Stored items
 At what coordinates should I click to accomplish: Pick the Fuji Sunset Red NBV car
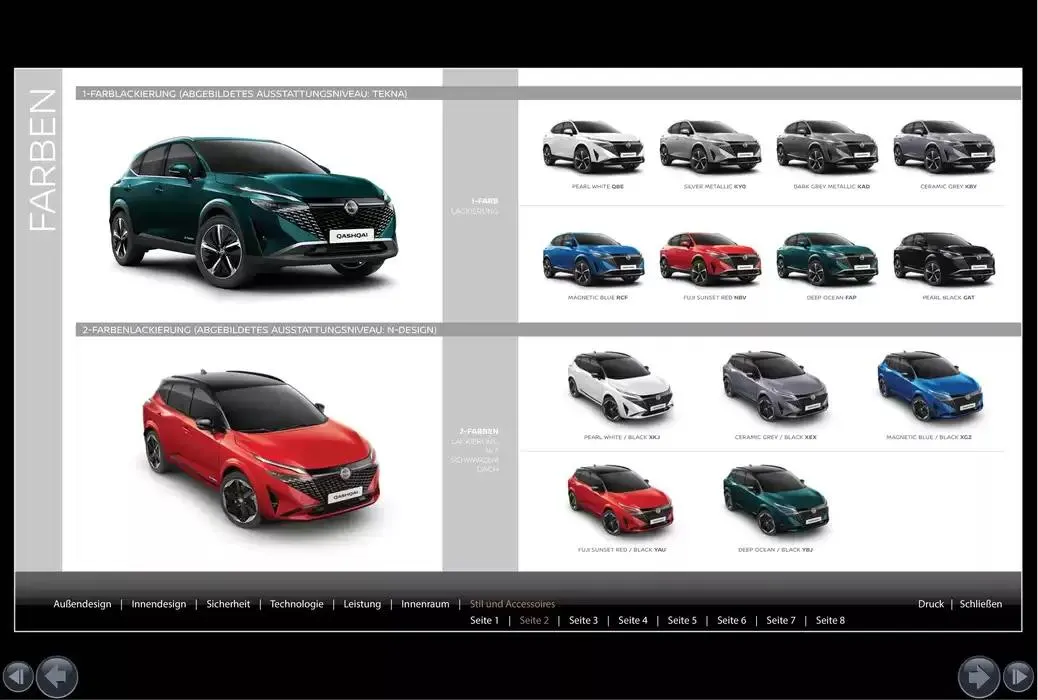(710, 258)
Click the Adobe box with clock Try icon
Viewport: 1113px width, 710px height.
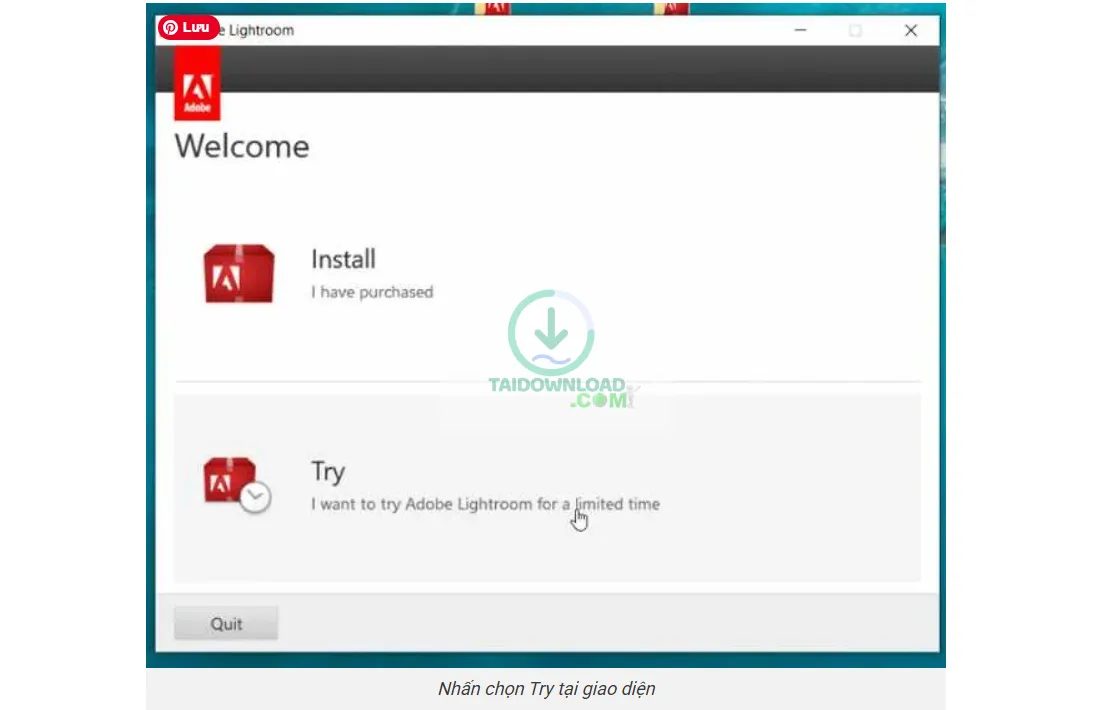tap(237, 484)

TASK TO CARRY OUT
The entries above are to be restated verbatim, with no pictures carried over.

SOLVED PROBLEM
 At what coordinates should I click to accomplish: Pick the Fuji Sunset Red NBV car
(710, 258)
Click the Adobe box with clock Try icon
Viewport: 1113px width, 710px height.
tap(237, 484)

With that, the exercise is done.